**What is asked:**
(a) From the smc_buf_free patch, list each distinct struct type it names, once each.
(b) Proceed with the smc_buf_free patch from its last line shown, writing what comes next.

**Provided text:**
━━━━━━━━━━━━━━━━

From: Hans Wippel <hwippel@linux.ibm.com>

This patch changes the function smc_buf_free to use the SMC link group
instead of the link as function parameter. Also, it changes the order of
the other two parameters.

Signed-off-by: Hans Wippel <hwippel@linux.ibm.com>
Signed-off-by: Ursula Braun <ubraun@linux.ibm.com>
---
 net/smc/smc_core.c | 26 ++++++++++++--------------
 1 file changed, 12 insertions(+), 14 deletions(-)

diff --git a/net/smc/smc_core.c b/net/smc/smc_core.c
index c63cf7b07ccc..1e5c0e90a706 100644
--- a/net/smc/smc_core.c
+++ b/net/smc/smc_core.c
@@ -36,8 +36,8 @@ static struct smc_lgr_list smc_lgr_list = {	/* established link groups */
 	.num = 0,
 };
 
-static void smc_buf_free(struct smc_buf_desc *buf_desc, struct smc_link *lnk,
-			 bool is_rmb);
+static void smc_buf_free(struct smc_link_group *lgr, bool is_rmb,
+			 struct smc_buf_desc *buf_desc);
 
 static void smc_lgr_schedule_free_work(struct smc_link_group *lgr)
 {
@@ -249,14 +249,12 @@ static void smc_buf_unuse(struct smc_connection *conn)

━━━━━━━━━━━━━━━━

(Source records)
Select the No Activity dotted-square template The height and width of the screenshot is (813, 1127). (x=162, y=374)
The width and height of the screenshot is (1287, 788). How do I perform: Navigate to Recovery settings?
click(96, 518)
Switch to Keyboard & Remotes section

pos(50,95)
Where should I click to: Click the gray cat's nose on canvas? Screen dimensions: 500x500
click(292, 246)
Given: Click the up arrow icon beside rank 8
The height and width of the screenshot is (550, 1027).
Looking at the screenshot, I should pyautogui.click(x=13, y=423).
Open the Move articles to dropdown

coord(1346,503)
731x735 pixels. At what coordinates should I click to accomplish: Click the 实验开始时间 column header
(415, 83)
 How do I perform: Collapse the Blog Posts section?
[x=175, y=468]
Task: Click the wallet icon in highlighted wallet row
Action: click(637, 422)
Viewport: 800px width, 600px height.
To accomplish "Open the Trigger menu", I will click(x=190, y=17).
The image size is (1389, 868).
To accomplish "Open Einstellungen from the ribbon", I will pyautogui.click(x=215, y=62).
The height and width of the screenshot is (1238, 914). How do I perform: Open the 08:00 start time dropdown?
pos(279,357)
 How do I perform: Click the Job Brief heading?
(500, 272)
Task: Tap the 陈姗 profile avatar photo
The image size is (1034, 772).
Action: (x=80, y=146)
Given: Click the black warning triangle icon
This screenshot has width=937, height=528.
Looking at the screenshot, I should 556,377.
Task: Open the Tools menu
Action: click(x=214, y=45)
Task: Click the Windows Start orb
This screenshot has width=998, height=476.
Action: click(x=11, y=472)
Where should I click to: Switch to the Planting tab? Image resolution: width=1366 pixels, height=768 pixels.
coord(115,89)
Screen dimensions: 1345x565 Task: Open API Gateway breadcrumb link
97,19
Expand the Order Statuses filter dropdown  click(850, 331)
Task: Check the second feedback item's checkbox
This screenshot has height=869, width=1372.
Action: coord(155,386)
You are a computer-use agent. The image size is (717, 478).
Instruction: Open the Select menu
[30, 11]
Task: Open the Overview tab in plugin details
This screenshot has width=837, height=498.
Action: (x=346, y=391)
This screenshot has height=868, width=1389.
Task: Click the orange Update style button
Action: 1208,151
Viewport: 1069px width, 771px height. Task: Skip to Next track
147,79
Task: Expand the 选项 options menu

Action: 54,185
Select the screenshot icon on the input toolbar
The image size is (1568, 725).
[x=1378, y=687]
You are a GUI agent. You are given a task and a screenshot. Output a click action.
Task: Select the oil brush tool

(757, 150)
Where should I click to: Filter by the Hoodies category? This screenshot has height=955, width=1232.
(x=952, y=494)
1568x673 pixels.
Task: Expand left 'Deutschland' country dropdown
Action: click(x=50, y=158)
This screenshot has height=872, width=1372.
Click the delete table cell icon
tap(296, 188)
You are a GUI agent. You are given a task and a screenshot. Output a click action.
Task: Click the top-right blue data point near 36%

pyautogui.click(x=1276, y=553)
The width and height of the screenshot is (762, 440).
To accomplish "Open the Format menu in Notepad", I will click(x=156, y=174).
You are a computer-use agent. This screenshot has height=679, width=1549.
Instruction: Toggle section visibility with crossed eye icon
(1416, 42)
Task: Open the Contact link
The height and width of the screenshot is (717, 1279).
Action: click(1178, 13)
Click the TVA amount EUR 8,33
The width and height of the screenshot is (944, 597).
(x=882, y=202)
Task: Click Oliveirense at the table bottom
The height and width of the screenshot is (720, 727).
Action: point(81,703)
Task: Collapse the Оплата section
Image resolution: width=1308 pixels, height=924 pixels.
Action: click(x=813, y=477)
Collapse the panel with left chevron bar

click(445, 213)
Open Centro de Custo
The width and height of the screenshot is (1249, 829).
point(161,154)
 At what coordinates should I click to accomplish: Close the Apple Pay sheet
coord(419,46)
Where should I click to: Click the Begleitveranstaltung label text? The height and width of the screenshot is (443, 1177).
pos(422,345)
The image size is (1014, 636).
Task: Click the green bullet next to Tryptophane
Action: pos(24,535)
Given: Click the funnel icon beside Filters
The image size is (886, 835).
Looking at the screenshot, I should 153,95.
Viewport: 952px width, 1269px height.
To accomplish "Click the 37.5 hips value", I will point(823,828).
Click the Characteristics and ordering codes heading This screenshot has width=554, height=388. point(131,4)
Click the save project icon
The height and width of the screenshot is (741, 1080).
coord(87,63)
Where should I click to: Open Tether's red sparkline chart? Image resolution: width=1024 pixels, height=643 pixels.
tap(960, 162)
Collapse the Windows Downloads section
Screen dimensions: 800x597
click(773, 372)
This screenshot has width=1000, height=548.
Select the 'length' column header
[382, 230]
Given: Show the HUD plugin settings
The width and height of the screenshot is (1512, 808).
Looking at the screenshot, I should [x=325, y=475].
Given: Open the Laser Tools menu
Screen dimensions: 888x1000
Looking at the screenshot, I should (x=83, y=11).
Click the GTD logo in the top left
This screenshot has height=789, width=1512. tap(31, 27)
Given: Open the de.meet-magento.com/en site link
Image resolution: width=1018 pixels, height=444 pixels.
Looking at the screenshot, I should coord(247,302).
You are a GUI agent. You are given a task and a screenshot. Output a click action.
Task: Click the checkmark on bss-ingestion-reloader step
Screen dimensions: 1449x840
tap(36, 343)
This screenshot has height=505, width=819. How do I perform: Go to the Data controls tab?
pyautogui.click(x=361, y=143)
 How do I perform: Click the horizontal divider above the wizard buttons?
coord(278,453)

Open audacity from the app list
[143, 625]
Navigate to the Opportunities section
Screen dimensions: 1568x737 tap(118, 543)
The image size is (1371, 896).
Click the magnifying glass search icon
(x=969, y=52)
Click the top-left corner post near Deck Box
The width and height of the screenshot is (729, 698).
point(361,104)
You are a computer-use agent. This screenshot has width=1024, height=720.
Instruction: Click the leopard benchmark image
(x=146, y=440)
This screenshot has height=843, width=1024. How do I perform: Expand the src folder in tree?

━━━━━━━━━━━━━━━━

**Answers in order:**
(a) smc_lgr_list, smc_buf_desc, smc_link, smc_link_group, smc_connection

(b)
 		} else {
 			/* buf registration failed, reuse not possible */
 			struct smc_link_group *lgr = conn->lgr;
-			struct smc_link *lnk;
 
 			write_lock_bh(&lgr->rmbs_lock);
 			list_del(&conn->rmb_desc->list);
 			write_unlock_bh(&lgr->rmbs_lock);
 
-			lnk = &lgr->lnk[SMC_SINGLE_LINK];
-			smc_buf_free(conn->rmb_desc, lnk, true);
+			smc_buf_free(lgr, true, conn->rmb_desc);
 		}
 	}
 }
@@ -282,9 +280,11 @@ static void smc_link_clear(struct smc_link *lnk)
 	smc_wr_free_link_mem(lnk);
 }
 
-static void smc_buf_free(struct smc_buf_desc *buf_desc, struct smc_link *lnk,
-			 bool is_rmb)
+static void smc_buf_free(struct smc_link_group *lgr, bool is_rmb,
+			 struct smc_buf_desc *buf_desc)
 {
+	struct smc_link *lnk = &lgr->lnk[SMC_SINGLE_LINK];
+
 	if (is_rmb) {
 		if (buf_desc->mr_rx[SMC_SINGLE_LINK])
 			smc_ib_put_memory_region(
@@ -303,7 +303,6 @@ static void smc_buf_free(struct smc_buf_desc *buf_desc, struct smc_link *lnk,
 
 static void __smc_lgr_free_bufs(struct smc_link_group *lgr, bool is_rmb)
 {
-	struct smc_link *lnk = &lgr->lnk[SMC_SINGLE_LINK];
 	struct smc_buf_desc *buf_desc, *bf_desc;
 	struct list_head *buf_list;
 	int i;
@@ -316,7 +315,7 @@ static void __smc_lgr_free_bufs(struct smc_link_group *lgr, bool is_rmb)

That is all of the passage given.